Garrison Keillor on Hillary powering through illness [View all]

From his Facebook page:

I saw Hillary once working a rope line for more than an hour, a Secret Service man holding her firmly by the hips as she leaned over the rope and reached into the mass of arms and hands reaching out to her. She had learned the art of encountering the crowd and making it look personal. It was not glamorous work, more like picking fruit, and it took the sort of discipline your mother instills in you: those people waited to see you so by gosh you can treat them right.

So it’s no surprise she pushed herself to the point of collapse the other day.
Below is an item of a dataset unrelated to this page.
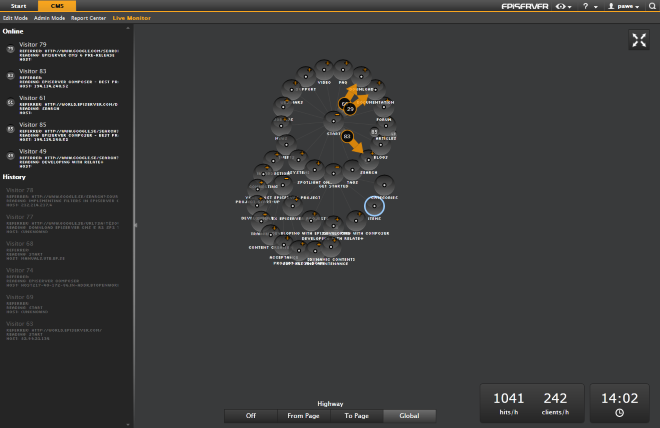Click the Visitor 83 badge icon

pos(9,75)
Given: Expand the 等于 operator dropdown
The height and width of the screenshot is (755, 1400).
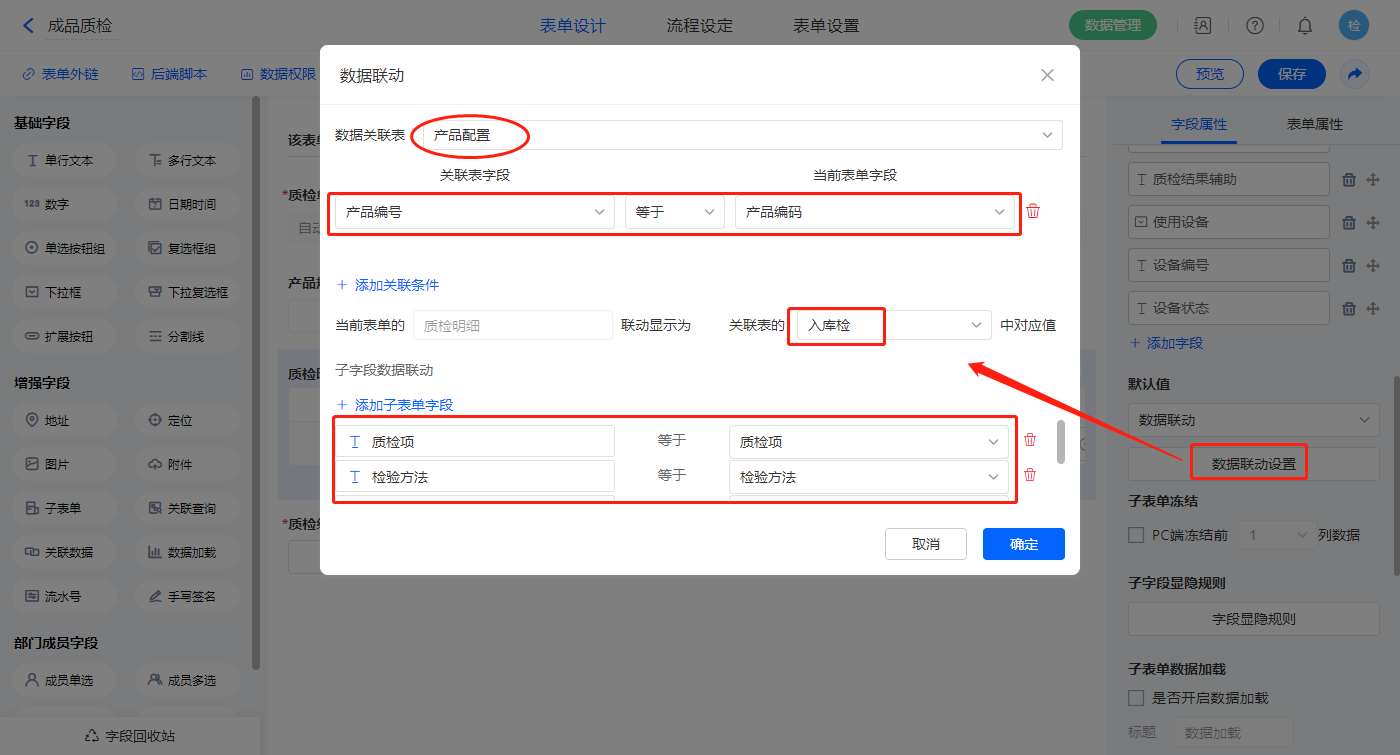Looking at the screenshot, I should [674, 212].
What’s odd is the perspective, expressed in several stories, that her determination to keep going reveals a “lack of transparency” ---- that she should’ve announced she had pneumonia and gone home and crawled into bed.

I’ve never gone fishing with her, which is how you really get to know someone, but I did sit next to her at dinner once, one of those stiff dinners that is nobody’s idea of a wild good time, the conversation tends to be stilted, everybody’s beat, you worry about spilling soup down your shirtfront. She being First Lady led the way and she being a Wellesley girl, the way led upward. We talked about my infant daughter and schools and about Justice Blackmun, and I said how inspiring it was to sit and watch the Court in session, and she laughed and said, “I don’t think it’d be a good idea for me to show up in a courtroom where a member of my family might be a defendant.” A succinct and witty retort. And she turned and bestowed her attention on Speaker Dennis Hastert, who was sitting to her right. She focused on him and even made him chuckle a few times. I was impressed by her smarts, even more by her discipline.
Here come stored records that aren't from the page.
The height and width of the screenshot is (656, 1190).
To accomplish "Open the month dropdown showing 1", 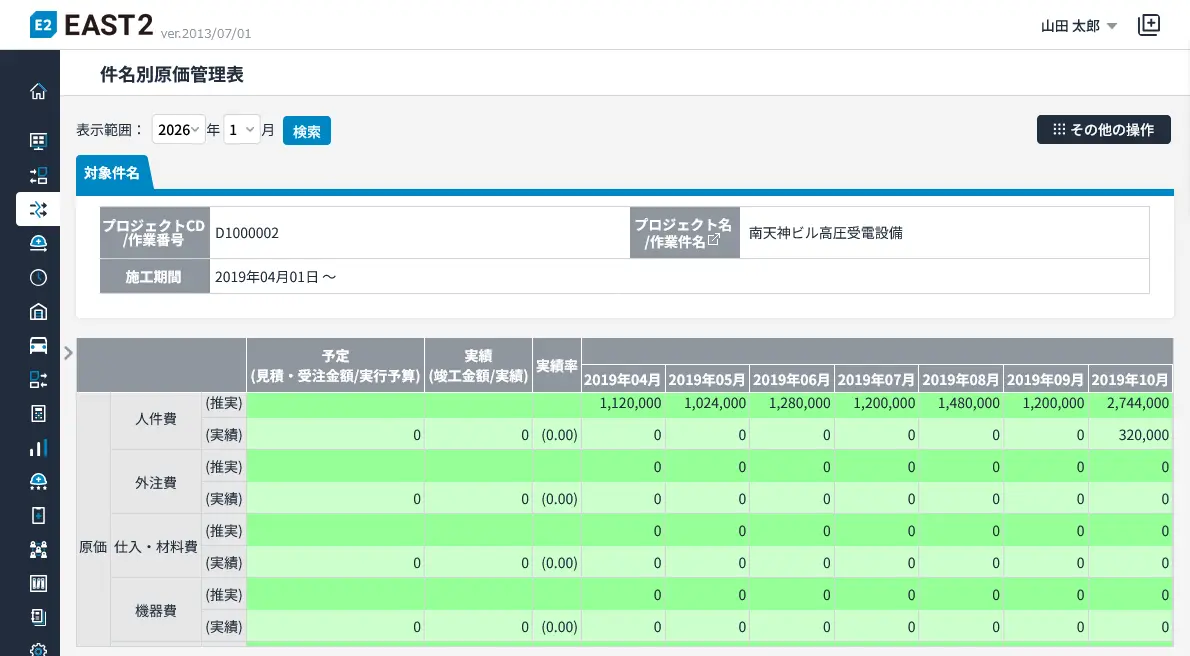I will (x=241, y=130).
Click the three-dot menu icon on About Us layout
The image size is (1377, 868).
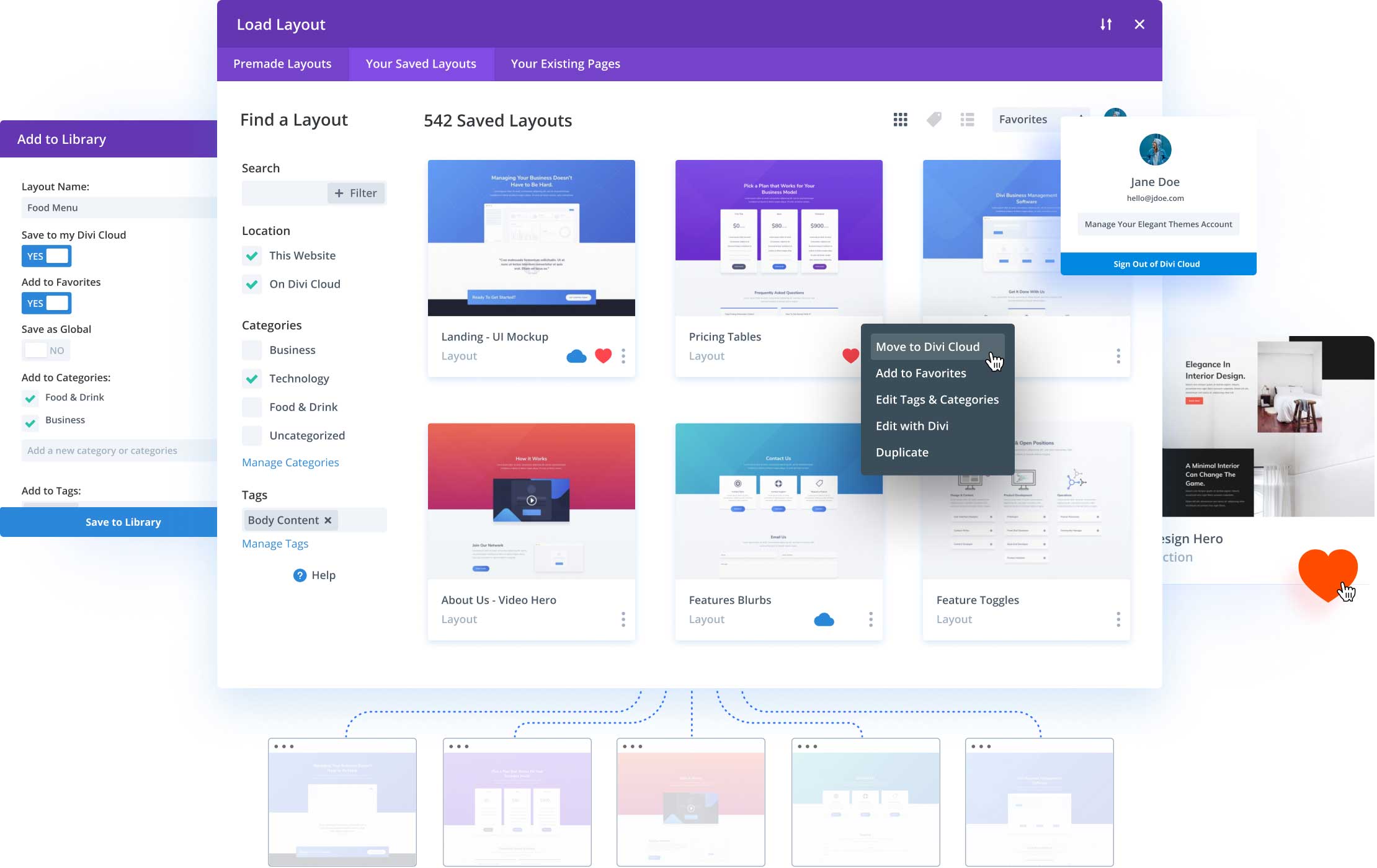(624, 619)
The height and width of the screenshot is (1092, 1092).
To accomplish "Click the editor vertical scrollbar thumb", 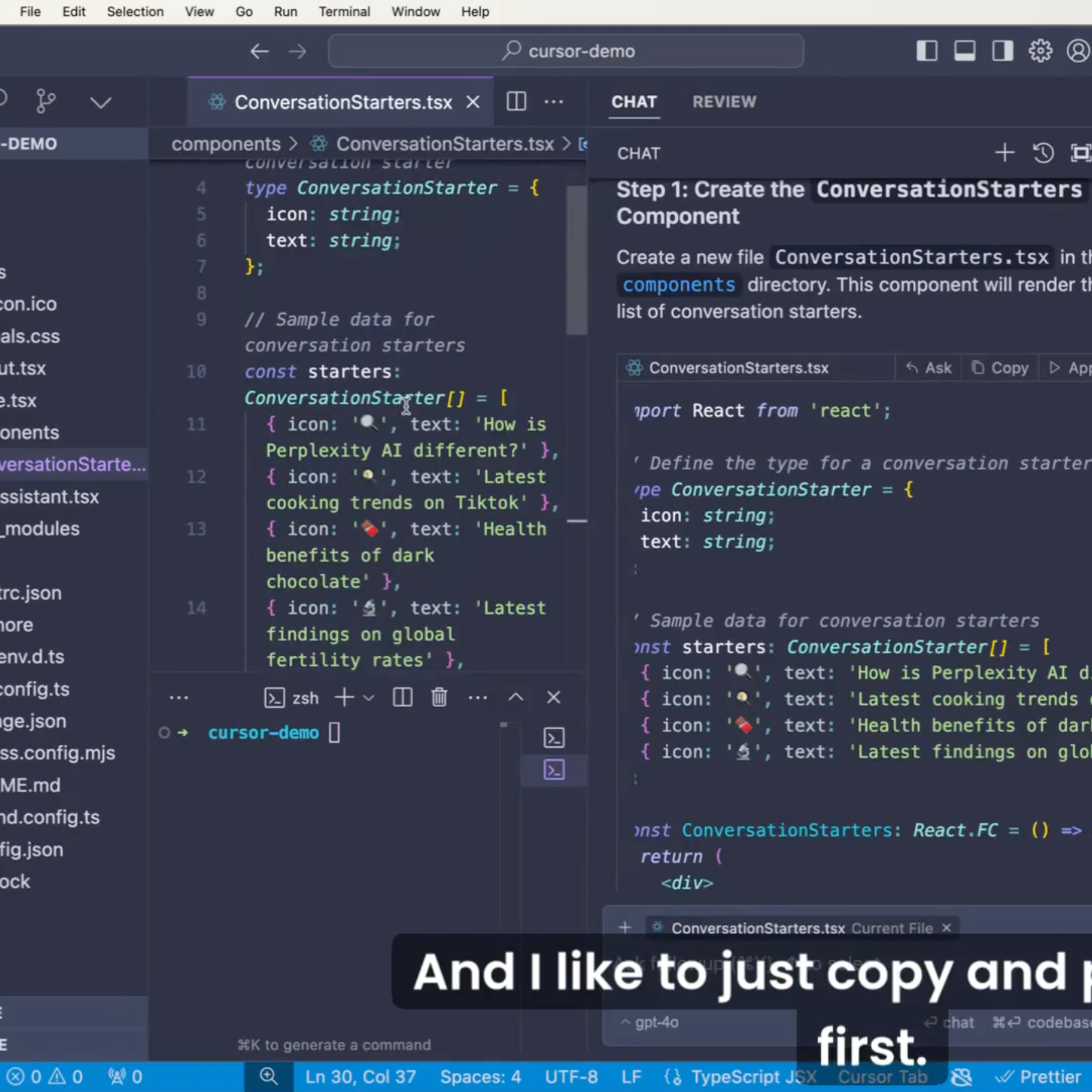I will pyautogui.click(x=577, y=260).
I don’t have that discipline. Most people don’t. Politics didn’t appeal to me back in my youth, the rhetoric (“Ask not what your country can do for you”) was so wooden compared to “so we beat on, boats against the current, borne back ceaselessly into the past,” so I walked dark rainy streets imagining the great novel I wouldn’t write and was still trying to be cool and indifferent well into my thirties, when other people were making a difference in the world.

Hillary didn’t have a prolonged adolescence and fiction was not her ambition. She doesn’t do dreaminess. What some people see as a relentless quest for power strikes me as the good habits of a serious Methodist. Be steady. Don’t give up. It’s not about you. Work for the night is coming.

The woman who does not conceal her own intelligence is a fine American tradition, going back to Anne Bradstreet and Harriet Beecher Stowe and my ancestor Prudence Crandall, but none has been subjected to the steady hectoring that Mrs. Clinton has. She is the first major-party nominee to be pictured in prison stripes by the opposition. She is the first cabinet officer ever to be held personally responsible for her own email server, something ordinarily delegated to anonymous nerds in I.T. The fact that terrorists attacked an American compound in Libya under cover of darkness when Secretary Clinton presumably got some sleep has been held against her, as if she personally was in command of the defense of the compound, a walkie-talkie in her hand, calling in air strikes.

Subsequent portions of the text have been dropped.